Waking up from a 9 Month Nightmare

Spencer Folmar
6 min readDec 9, 2020

I am starting to put the pieces back together… slowly… carefully, meticulously. This nightmare isn’t over, but it also won’t have the last say.

What the F*ck happened these past 9 months. Who was I 9 months ago… who am I today — different, changed, and liberated. All of my growth has been due to an unexpected slowdown due to the shutdown of Covid-19. It takes 9 months for a child to be born… I have had great growing pains this past 9 months and I am ready to embrace being reborn.

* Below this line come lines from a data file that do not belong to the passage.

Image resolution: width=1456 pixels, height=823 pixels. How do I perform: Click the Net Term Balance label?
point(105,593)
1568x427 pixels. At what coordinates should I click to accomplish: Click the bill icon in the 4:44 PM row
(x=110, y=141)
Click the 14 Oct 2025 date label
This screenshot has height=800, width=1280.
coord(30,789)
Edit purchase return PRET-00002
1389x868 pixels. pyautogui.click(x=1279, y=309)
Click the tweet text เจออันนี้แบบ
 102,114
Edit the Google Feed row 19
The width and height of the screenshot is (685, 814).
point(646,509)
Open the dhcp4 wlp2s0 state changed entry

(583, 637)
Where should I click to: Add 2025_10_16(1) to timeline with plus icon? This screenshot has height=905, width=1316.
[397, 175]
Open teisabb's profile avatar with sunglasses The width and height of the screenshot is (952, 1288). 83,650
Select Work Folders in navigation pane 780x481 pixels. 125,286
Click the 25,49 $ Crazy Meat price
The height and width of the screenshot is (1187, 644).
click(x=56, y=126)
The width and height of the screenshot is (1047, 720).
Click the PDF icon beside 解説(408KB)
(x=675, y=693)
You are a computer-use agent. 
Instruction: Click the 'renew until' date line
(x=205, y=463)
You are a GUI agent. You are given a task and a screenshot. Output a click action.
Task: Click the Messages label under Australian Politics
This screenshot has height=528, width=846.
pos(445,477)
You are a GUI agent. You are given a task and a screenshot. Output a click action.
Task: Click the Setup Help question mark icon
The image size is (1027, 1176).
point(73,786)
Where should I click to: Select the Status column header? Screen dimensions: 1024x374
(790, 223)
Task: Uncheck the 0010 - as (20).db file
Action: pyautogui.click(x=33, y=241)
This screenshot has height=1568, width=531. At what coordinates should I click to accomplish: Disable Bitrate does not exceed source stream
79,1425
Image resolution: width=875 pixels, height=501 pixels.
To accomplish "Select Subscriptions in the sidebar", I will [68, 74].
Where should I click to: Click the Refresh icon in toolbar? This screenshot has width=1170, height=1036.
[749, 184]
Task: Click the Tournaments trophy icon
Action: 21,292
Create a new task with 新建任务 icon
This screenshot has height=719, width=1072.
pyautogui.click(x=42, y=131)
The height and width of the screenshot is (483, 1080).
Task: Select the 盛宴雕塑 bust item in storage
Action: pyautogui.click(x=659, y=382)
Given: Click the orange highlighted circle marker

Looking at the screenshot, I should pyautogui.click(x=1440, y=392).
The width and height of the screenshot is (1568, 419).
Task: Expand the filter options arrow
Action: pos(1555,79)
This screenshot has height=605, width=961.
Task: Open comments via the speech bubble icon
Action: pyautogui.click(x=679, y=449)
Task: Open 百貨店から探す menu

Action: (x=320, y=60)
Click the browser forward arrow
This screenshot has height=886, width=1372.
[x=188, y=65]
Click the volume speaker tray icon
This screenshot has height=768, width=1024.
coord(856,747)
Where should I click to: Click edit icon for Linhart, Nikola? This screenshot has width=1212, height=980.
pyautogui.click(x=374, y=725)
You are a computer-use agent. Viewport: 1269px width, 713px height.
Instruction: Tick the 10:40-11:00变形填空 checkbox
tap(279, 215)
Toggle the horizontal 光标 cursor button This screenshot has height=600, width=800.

9 months ago the nightmare began… I went into hiding that lead the death of death. The man I was before I do not recognize but I do not entirely deny or somedays envy. I was living life to the fullest, getting close to the sun, and placing all my bets on the table. I was leaving nothing back and betting big on this fantastical and somewhat audacious dreaming of building an empire, an empire that overnight turned into dust.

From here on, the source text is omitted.